### Tasks to carry out
[A] Copy the passage of the winter reading list from "Foreword by Leona" to "just for you." word for word.
[B] According to the winter reading list, who translated Nativity into English?
[C] Name every book the winter reading list recommends.

The Ultimate Winter Reading List by The Margate Bookshop

November 29, 2021

The Ultimate Winter Reading List by The Margate Bookshop

Chosen by The Margate Bookshop

Foreword by Leona Chapman

Written by Francesca Wilkins and Anna Lounguine

 

What's better than curling up with a good book during these chilly Winter months? We love a cosy winter read, so we asked our good friends at The Margate Bookshop to put together the ultimate Winter reading list for us - and wow did they deliver! The Margate Bookshop is an independent bookshop in the heart of Margate's Old Town on the Kent coast, selling both new and secondhand books. The shop's owner, Francesca, has a fantastic knowledge of books from classical to contemporary literature, she is sure to pick out the perfect read just for you. 

 

Small Things Like These by Claire Keegan (Faber & Faber, £10 hardback)

Set in the Ireland of the 1980s, in a small rural town, this short novel from Claire Keegan captures a deeply moving story of gentle heroism. Bill Furlong is a coal merchant, a father, a son. In the weeks leading up to Christmas, his busiest time of the year, he happens upon a young girl who is locked away - held captive - in a nearby convent. Desperate and distressed, she begs to see the baby she has been separated from, and Bill Furlong begins to ask himself whether he once verged upon a similar fate as a child. Small Things Like These is a moral tale, but one set in recently times, offering a brief glimpse into the history of Ireland’s magdalen laundries. Keegan’s writing is tender and hopeful, making this a perfect read for the time of year, kindred to the tales of Dickens or Chekov.

 

Nativity by Jean Fremon and Louise Bourgeois (Les Fugitives, £8.50 paperback)

To any self-respecting winter theme its comforting Christmas-themed book! Nativity, written by Jean Frémon, was originally published in 2009 in France on the 25th of December, Jesus’ and incidentally, Louise Bourgeois’ birthday. Released in the UK for the first time, it was translated from French into English by Cole Swensen for Les Fugitives. How should one paint the baby Jesus? That’s what drives this work of fiction, ‘the story of the first painter who had the idea of representing the baby Jesus completely naked rather than in swaddling clothes’. The book is a miniature format, with fewer than fifty pages and punctuated by five carnal drawings on birth and motherhood by the amazing Louise Bourgeois, which she made especially for the text. So this is about Christmas and also totally not about Christmas. It’s short and sweet, we're hoping the same can be said about the upcoming winter.

Winter Trees by Sylvia Plath (Faber & Faber, £10.99 paperback)

The poems in Winter Trees were written in the last few months before Sylvia Plath tragically took her own life. Published posthumously in 1971 and recently reissued by Faber, they formed part of the group from which the iconic Ariel poems were chosen and, paradoxically, reveal Plath at her best. Showing the colour of her voice, nearly all the poems here have her very own image-heavy, soft, sensitive, dramatic thing going, that’s so particular to her. In a sense, Plath can be your winter companion because reading her is being intimate with her immediately, but she also is a bit like winter: the dichotomy between the warmth of emotion and the iciness of sadness, between frailness, fragility and resilience and indignation, between love and fear. This should feature on any list of any books for anyone, it’s obviously total genius, and if that’s not a winter warmer then I don’t know what is.

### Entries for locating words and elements

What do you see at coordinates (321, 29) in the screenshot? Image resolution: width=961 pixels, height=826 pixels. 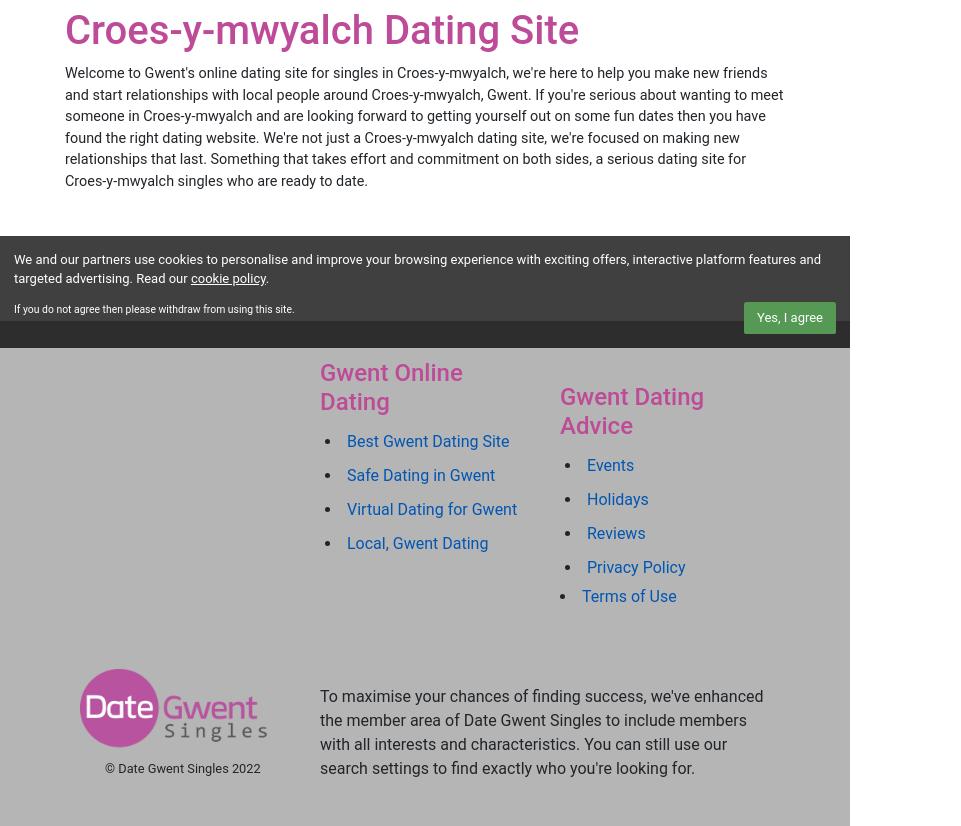 I see `'Croes-y-mwyalch Dating Site'` at bounding box center [321, 29].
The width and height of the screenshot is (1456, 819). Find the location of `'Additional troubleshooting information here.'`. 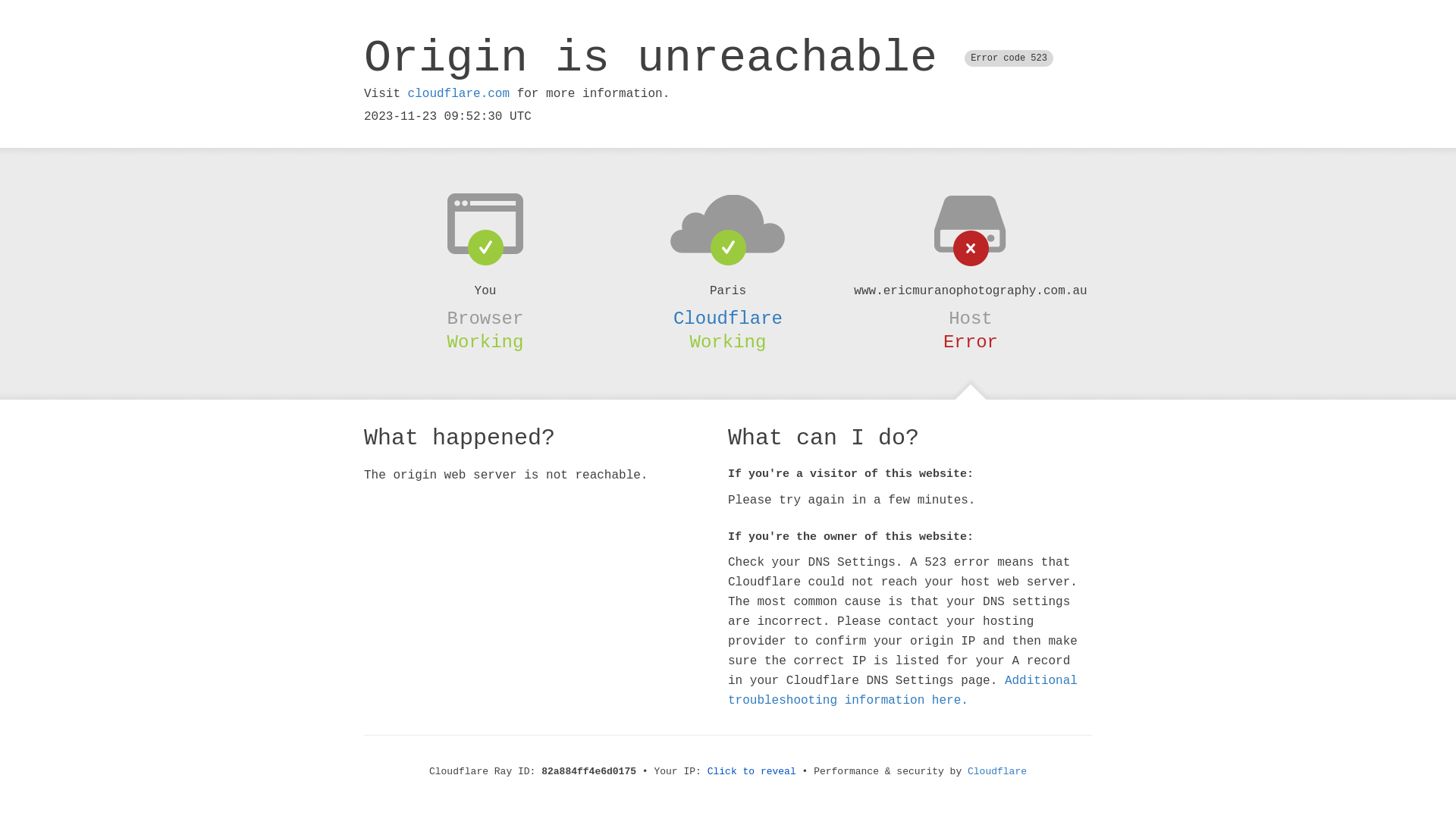

'Additional troubleshooting information here.' is located at coordinates (902, 690).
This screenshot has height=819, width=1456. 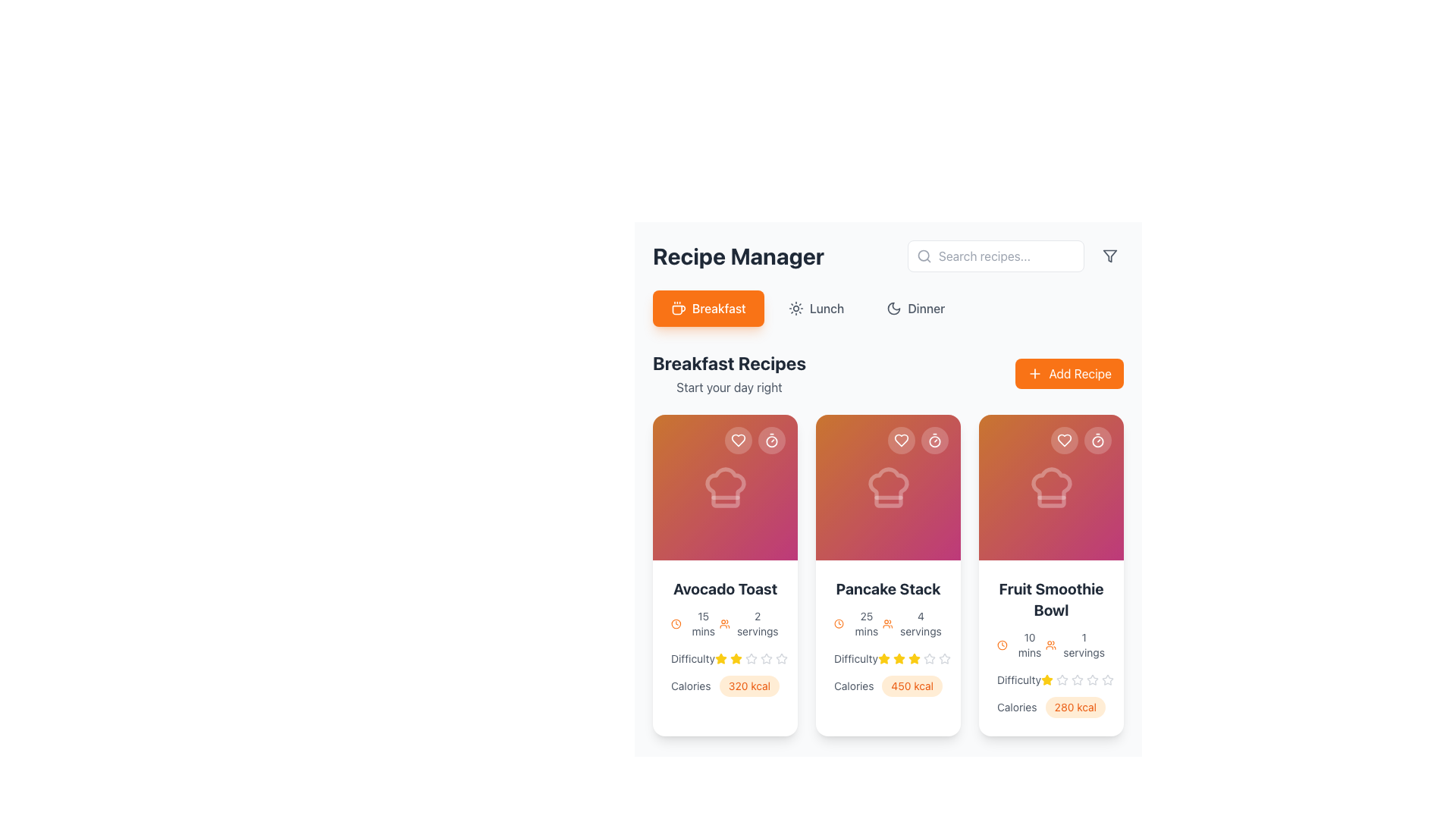 I want to click on the yellow star icon located under the 'Difficulty' label in the 'Breakfast Recipes' section, so click(x=720, y=657).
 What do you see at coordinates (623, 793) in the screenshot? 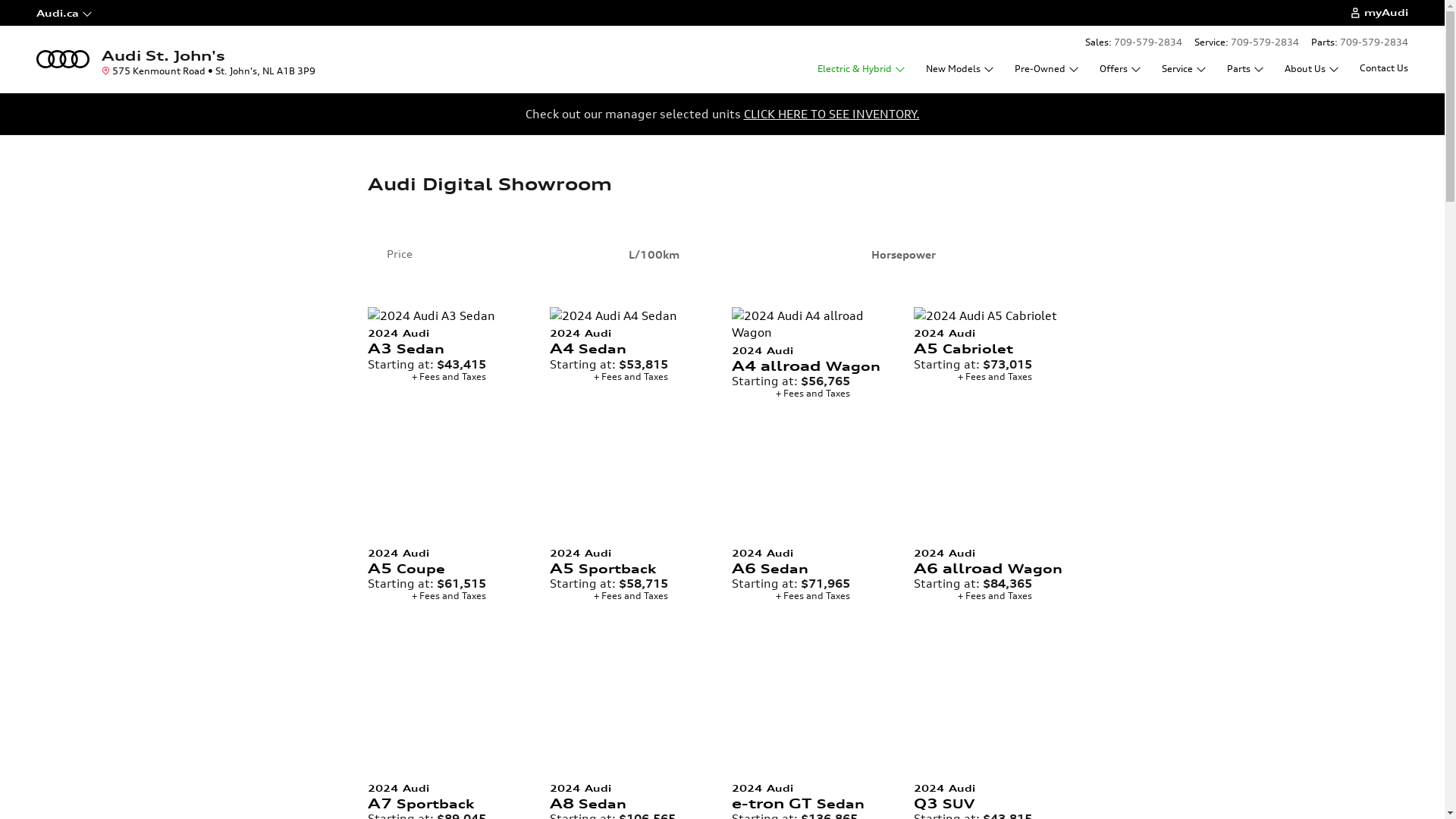
I see `'2024 Audi A8 Sedan'` at bounding box center [623, 793].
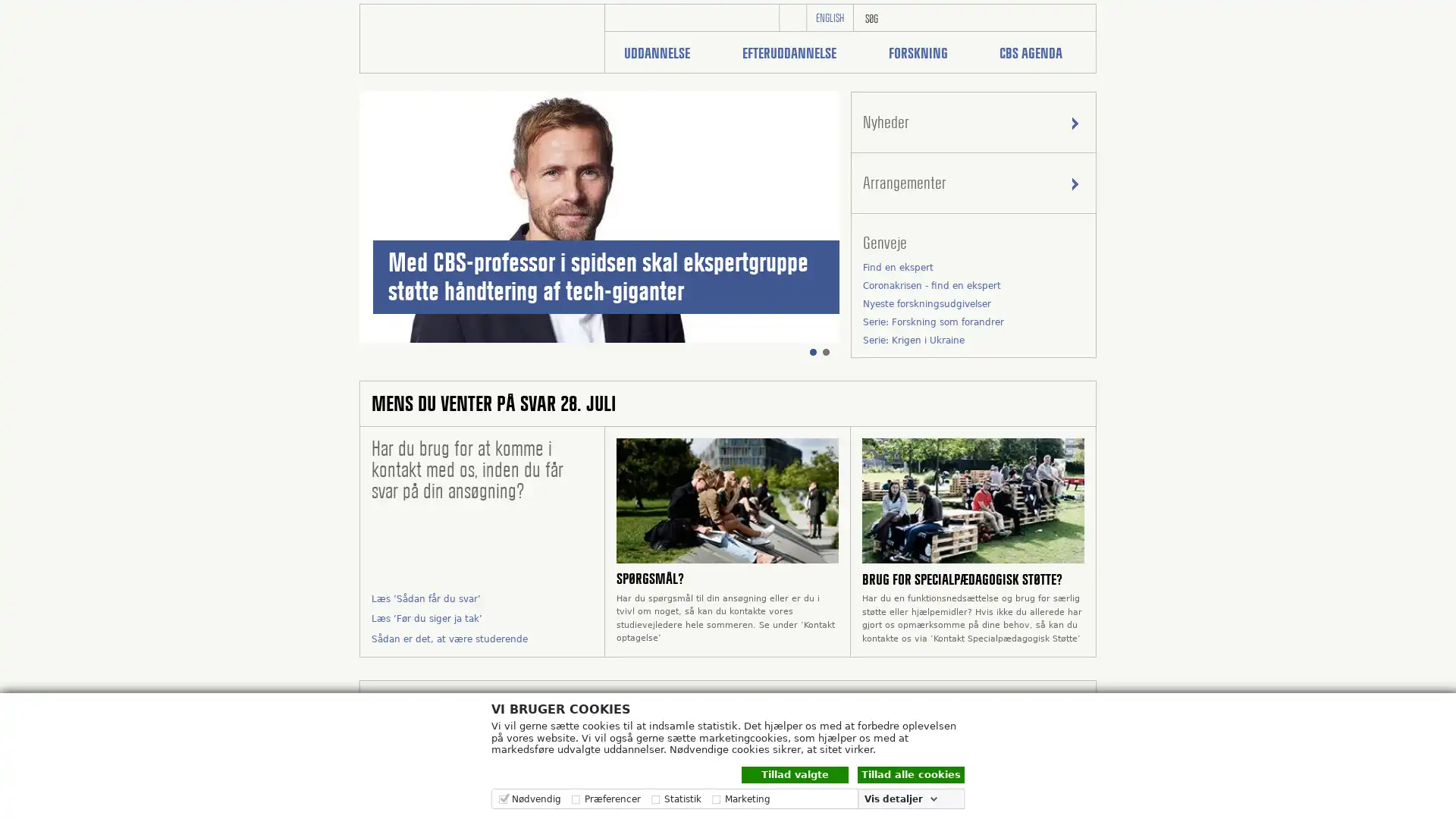 The height and width of the screenshot is (819, 1456). Describe the element at coordinates (1077, 17) in the screenshot. I see `Sg` at that location.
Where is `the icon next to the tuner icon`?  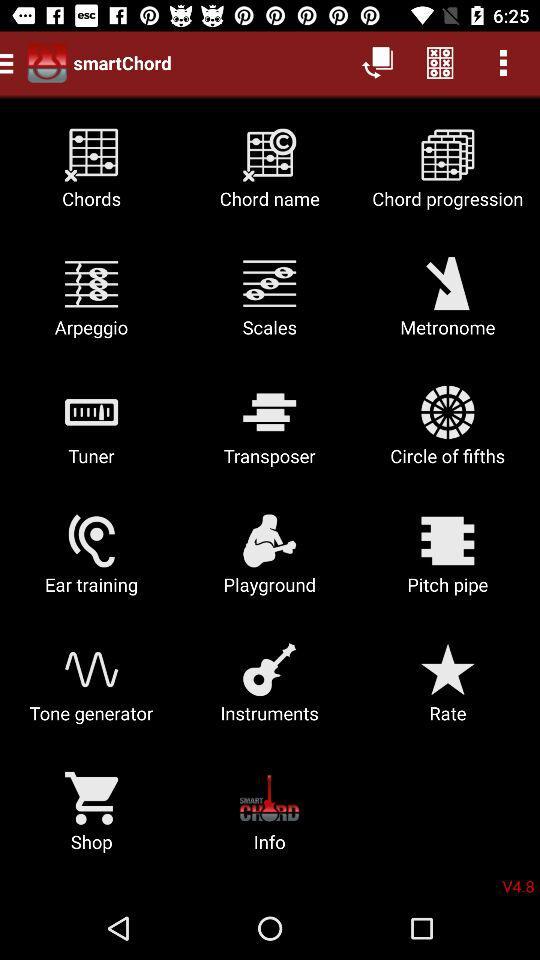 the icon next to the tuner icon is located at coordinates (269, 433).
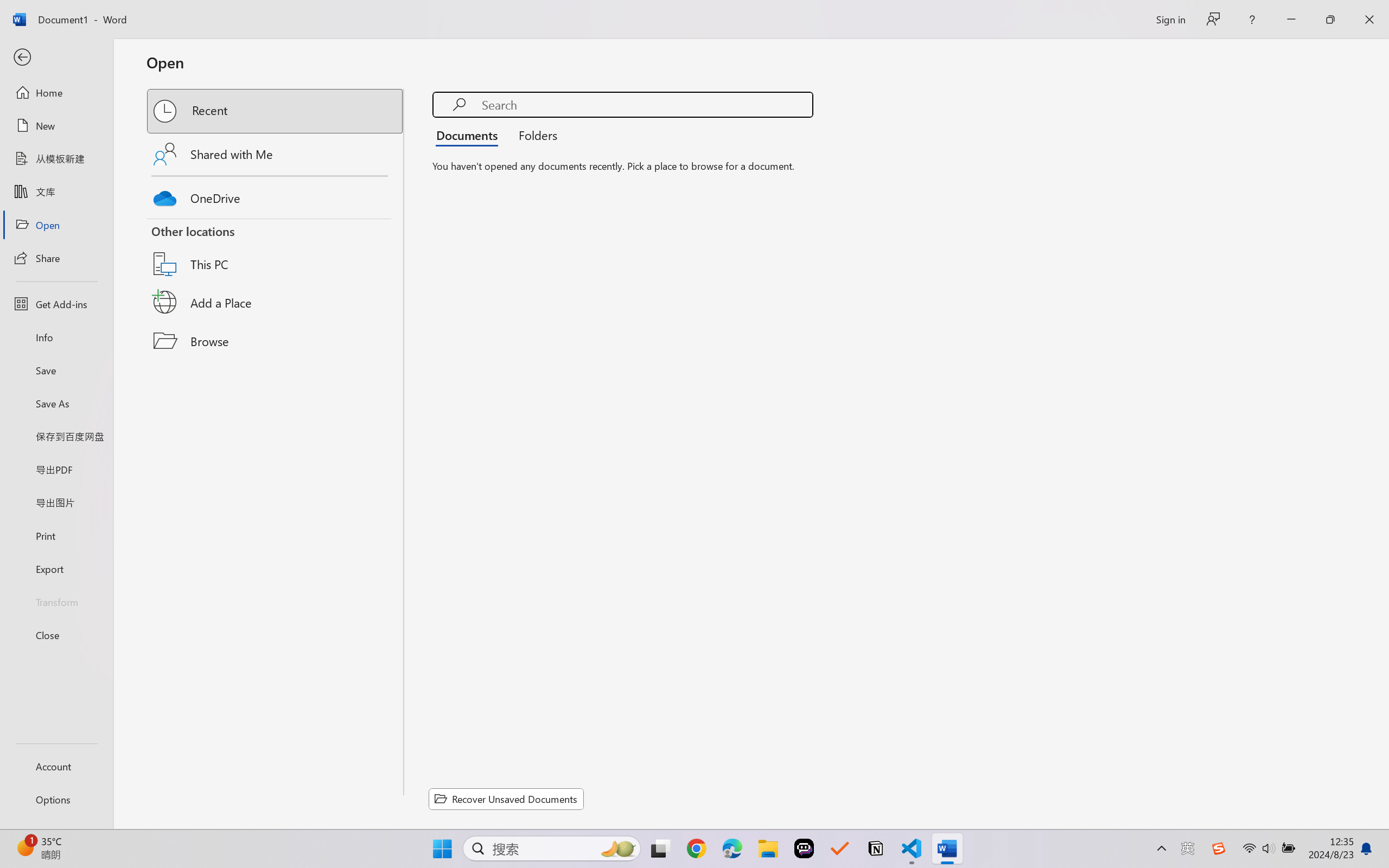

### The results
[A]
Foreword by Leona Chapman

Written by Francesca Wilkins and Anna Lounguine

 

What's better than curling up with a good book during these chilly Winter months? We love a cosy winter read, so we asked our good friends at The Margate Bookshop to put together the ultimate Winter reading list for us - and wow did they deliver! The Margate Bookshop is an independent bookshop in the heart of Margate's Old Town on the Kent coast, selling both new and secondhand books. The shop's owner, Francesca, has a fantastic knowledge of books from classical to contemporary literature, she is sure to pick out the perfect read just for you.

[B] Cole Swensen

[C] Small Things Like These, Nativity, Winter Trees